[Records for locating displayed items]
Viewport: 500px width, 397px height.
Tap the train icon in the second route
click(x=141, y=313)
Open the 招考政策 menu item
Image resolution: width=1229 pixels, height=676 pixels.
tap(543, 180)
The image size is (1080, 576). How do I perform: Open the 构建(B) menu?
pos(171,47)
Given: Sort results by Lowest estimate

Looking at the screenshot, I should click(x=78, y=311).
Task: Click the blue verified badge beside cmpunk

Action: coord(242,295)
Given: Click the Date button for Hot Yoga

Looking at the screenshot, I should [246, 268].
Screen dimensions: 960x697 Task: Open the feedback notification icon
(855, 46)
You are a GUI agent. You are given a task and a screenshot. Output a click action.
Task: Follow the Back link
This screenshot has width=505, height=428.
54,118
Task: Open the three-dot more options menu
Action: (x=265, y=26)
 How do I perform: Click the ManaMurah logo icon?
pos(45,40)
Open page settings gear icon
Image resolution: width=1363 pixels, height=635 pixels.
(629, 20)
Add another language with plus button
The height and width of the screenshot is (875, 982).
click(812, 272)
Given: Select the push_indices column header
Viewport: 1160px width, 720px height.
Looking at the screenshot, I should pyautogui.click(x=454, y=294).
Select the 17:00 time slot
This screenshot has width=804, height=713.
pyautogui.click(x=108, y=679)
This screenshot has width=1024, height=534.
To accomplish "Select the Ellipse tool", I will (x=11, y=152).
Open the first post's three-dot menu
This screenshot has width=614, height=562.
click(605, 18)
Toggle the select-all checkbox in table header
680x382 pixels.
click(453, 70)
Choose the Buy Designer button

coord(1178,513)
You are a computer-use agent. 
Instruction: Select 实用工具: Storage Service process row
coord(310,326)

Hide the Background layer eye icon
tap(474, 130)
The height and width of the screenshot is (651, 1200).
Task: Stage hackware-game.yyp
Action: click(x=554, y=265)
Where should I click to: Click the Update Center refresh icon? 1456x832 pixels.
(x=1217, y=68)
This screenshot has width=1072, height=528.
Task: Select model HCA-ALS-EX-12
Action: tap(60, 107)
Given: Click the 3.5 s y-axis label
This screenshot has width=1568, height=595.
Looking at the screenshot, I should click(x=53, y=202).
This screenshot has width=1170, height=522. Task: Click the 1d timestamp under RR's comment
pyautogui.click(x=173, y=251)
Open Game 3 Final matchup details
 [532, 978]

■ WHAT THE TASK REQUIRES
Reproduce the records word for word, starting at the very beginning and ending with the line that contains "Action: tap(60, 107)", including that line.

■ THE REPLY
Viewport: 500px width, 397px height.
Tap the train icon in the second route
click(x=141, y=313)
Open the 招考政策 menu item
Image resolution: width=1229 pixels, height=676 pixels.
tap(543, 180)
The image size is (1080, 576). How do I perform: Open the 构建(B) menu?
pos(171,47)
Given: Sort results by Lowest estimate

Looking at the screenshot, I should click(x=78, y=311).
Task: Click the blue verified badge beside cmpunk

Action: coord(242,295)
Given: Click the Date button for Hot Yoga

Looking at the screenshot, I should [246, 268].
Screen dimensions: 960x697 Task: Open the feedback notification icon
(855, 46)
You are a GUI agent. You are given a task and a screenshot. Output a click action.
Task: Follow the Back link
This screenshot has width=505, height=428.
54,118
Task: Open the three-dot more options menu
Action: (x=265, y=26)
 How do I perform: Click the ManaMurah logo icon?
pos(45,40)
Open page settings gear icon
Image resolution: width=1363 pixels, height=635 pixels.
(629, 20)
Add another language with plus button
The height and width of the screenshot is (875, 982).
click(812, 272)
Given: Select the push_indices column header
Viewport: 1160px width, 720px height.
Looking at the screenshot, I should pyautogui.click(x=454, y=294).
Select the 17:00 time slot
This screenshot has width=804, height=713.
pyautogui.click(x=108, y=679)
This screenshot has width=1024, height=534.
To accomplish "Select the Ellipse tool", I will (x=11, y=152).
Open the first post's three-dot menu
This screenshot has width=614, height=562.
click(605, 18)
Toggle the select-all checkbox in table header
680x382 pixels.
click(453, 70)
Choose the Buy Designer button

coord(1178,513)
You are a computer-use agent. 
Instruction: Select 实用工具: Storage Service process row
coord(310,326)

Hide the Background layer eye icon
tap(474, 130)
The height and width of the screenshot is (651, 1200).
Task: Stage hackware-game.yyp
Action: click(x=554, y=265)
Where should I click to: Click the Update Center refresh icon? 1456x832 pixels.
(x=1217, y=68)
This screenshot has width=1072, height=528.
Task: Select model HCA-ALS-EX-12
Action: tap(60, 107)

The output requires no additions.